What the task requires: For this exercise, write out each entry below exactly as it reads.

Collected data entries

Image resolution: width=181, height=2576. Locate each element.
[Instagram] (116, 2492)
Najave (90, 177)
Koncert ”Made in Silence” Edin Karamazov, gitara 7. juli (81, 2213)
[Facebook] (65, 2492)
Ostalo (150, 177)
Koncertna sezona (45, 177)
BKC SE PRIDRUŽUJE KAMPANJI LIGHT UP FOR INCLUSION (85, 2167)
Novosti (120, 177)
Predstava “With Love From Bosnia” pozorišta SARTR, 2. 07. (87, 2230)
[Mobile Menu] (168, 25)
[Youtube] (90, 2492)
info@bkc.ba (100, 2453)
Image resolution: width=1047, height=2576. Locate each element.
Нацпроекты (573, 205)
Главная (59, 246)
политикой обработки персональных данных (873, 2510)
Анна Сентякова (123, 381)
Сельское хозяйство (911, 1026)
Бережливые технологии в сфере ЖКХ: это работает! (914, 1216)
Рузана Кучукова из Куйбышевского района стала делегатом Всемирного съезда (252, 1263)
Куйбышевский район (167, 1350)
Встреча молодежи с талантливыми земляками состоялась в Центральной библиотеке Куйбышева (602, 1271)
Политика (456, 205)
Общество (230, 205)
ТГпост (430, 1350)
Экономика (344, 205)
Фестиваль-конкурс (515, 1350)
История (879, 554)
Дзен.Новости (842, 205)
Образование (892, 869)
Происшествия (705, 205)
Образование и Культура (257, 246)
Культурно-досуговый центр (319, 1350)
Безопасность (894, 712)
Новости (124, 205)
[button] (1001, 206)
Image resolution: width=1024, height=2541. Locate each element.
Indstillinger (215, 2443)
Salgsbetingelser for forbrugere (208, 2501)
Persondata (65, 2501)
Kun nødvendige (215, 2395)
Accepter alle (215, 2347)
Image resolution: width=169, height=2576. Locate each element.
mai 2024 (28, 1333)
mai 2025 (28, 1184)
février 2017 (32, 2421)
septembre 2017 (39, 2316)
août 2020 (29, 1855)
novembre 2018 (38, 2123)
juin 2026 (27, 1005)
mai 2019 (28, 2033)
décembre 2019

Exercise result:
Image resolution: width=181, height=2576. Locate each element.
[Instagram] (116, 2492)
Najave (90, 177)
Koncert ”Made in Silence” Edin Karamazov, gitara 7. juli (81, 2213)
[Facebook] (65, 2492)
Ostalo (150, 177)
Koncertna sezona (45, 177)
BKC SE PRIDRUŽUJE KAMPANJI LIGHT UP FOR INCLUSION (85, 2167)
Novosti (120, 177)
Predstava “With Love From Bosnia” pozorišta SARTR, 2. 07. (87, 2230)
[Mobile Menu] (168, 25)
[Youtube] (90, 2492)
info@bkc.ba (100, 2453)
Image resolution: width=1047, height=2576. Locate each element.
Нацпроекты (573, 205)
Главная (59, 246)
политикой обработки персональных данных (873, 2510)
Анна Сентякова (123, 381)
Сельское хозяйство (911, 1026)
Бережливые технологии в сфере ЖКХ: это работает! (914, 1216)
Рузана Кучукова из Куйбышевского района стала делегатом Всемирного съезда (252, 1263)
Куйбышевский район (167, 1350)
Встреча молодежи с талантливыми земляками состоялась в Центральной библиотеке Куйбышева (602, 1271)
Политика (456, 205)
Общество (230, 205)
ТГпост (430, 1350)
Экономика (344, 205)
Фестиваль-конкурс (515, 1350)
История (879, 554)
Дзен.Новости (842, 205)
Образование (892, 869)
Происшествия (705, 205)
Образование и Культура (257, 246)
Культурно-досуговый центр (319, 1350)
Безопасность (894, 712)
Новости (124, 205)
[button] (1001, 206)
Image resolution: width=1024, height=2541. Locate each element.
Indstillinger (215, 2443)
Salgsbetingelser for forbrugere (208, 2501)
Persondata (65, 2501)
Kun nødvendige (215, 2395)
Accepter alle (215, 2347)
Image resolution: width=169, height=2576. Locate each element.
mai 2024 (28, 1333)
mai 2025 (28, 1184)
février 2017 (32, 2421)
septembre 2017 (39, 2316)
août 2020 (29, 1855)
novembre 2018 (38, 2123)
juin 2026 (27, 1005)
mai 2019 (28, 2033)
décembre 2019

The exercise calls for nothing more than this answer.